City of London Corporation policy chairman, Catherine McGuinness, said the legislation signifies a "watershed moment", and that companies had worked hard to implement the "onerous and complex" changes.
"While they have been a big distraction for firms, I am certain they are well-placed to strengthen their position in the global marketplace," she added.
It is hoped that the regulation will make financial markets more efficient resilient and transparent, increasing the amount of information available to investors while reducing the use of dark pools and OTC trading.
Some of the changes include fund managers having to pay investment banks and brokers directly for analyst research, instead of combining the cost with trading commission.
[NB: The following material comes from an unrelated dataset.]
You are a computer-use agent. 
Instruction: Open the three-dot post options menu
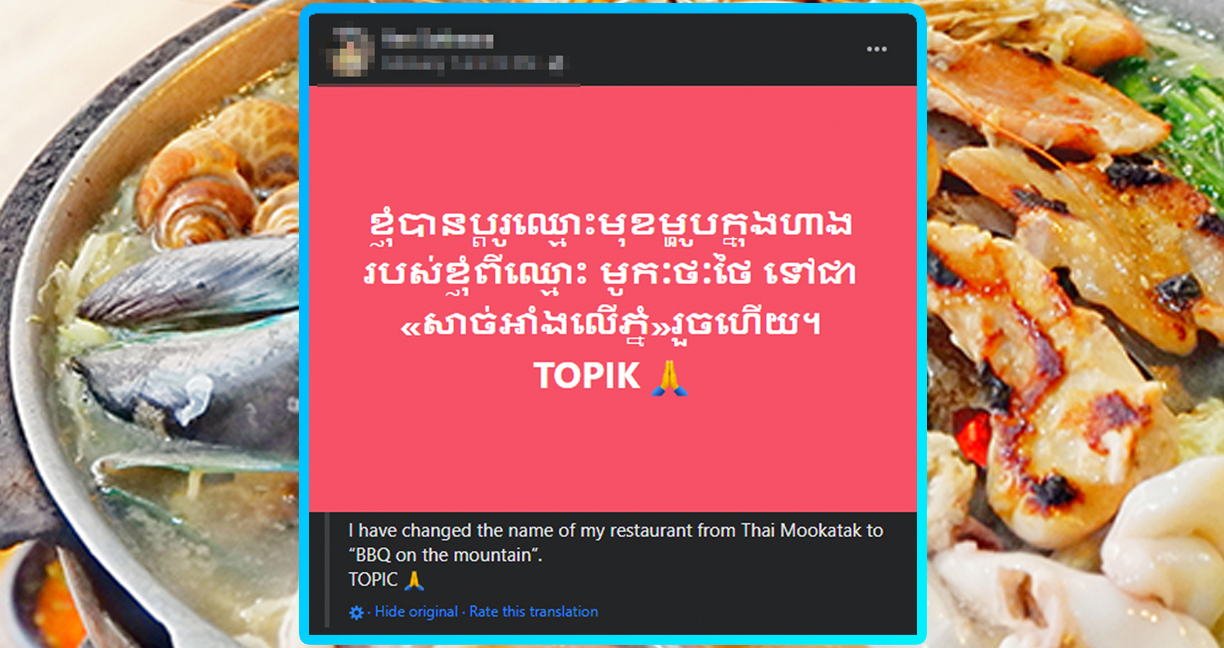(877, 49)
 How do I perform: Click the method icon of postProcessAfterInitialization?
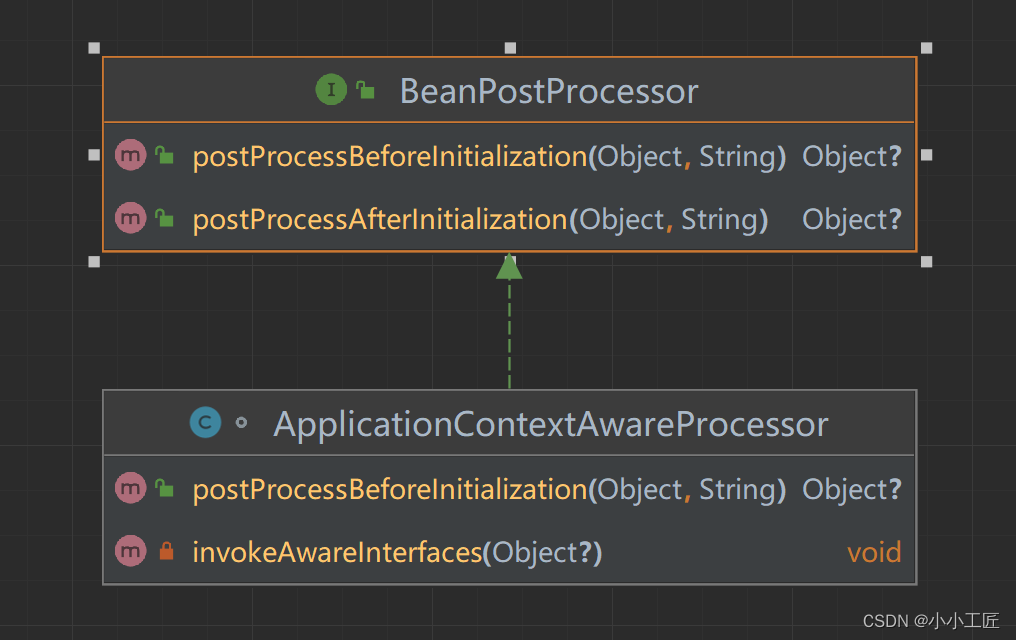tap(131, 218)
In addition, local government pension schemes will automatically be categorised as 'retail' clients rather than 'professional' ones, and will therefore not be able to access some fund classes or products.
This is expected to dramatically impact investment strategies, with the Pensions and Lifetime Savings Association (PLSA) publishing a guide outlining the top actions pension schemes need to take in preparation for the regulation.
"Schemes will have to deal with a vast range of changes affecting everything from the way in which research is paid for, to the disclosure of cost and best execution information," PLSA investment and defined benefit policy lead, Caroline Escott, said.
"Although this poses challenges, it also offers an opportunity for in-depth consideration of the value of schemes' fund management services."
This comes after Sacker & Partners LLP identified five key implications of the regulation for pension scheme trustees, arguing that the full impact of the changes is likely to emerge gradually over time.
"MiFID II will significantly change the way financial markets operate," Sacker & Partners LLP partner, Sebastian Reger said. "The most important message for trustees is to get familiar with the changes."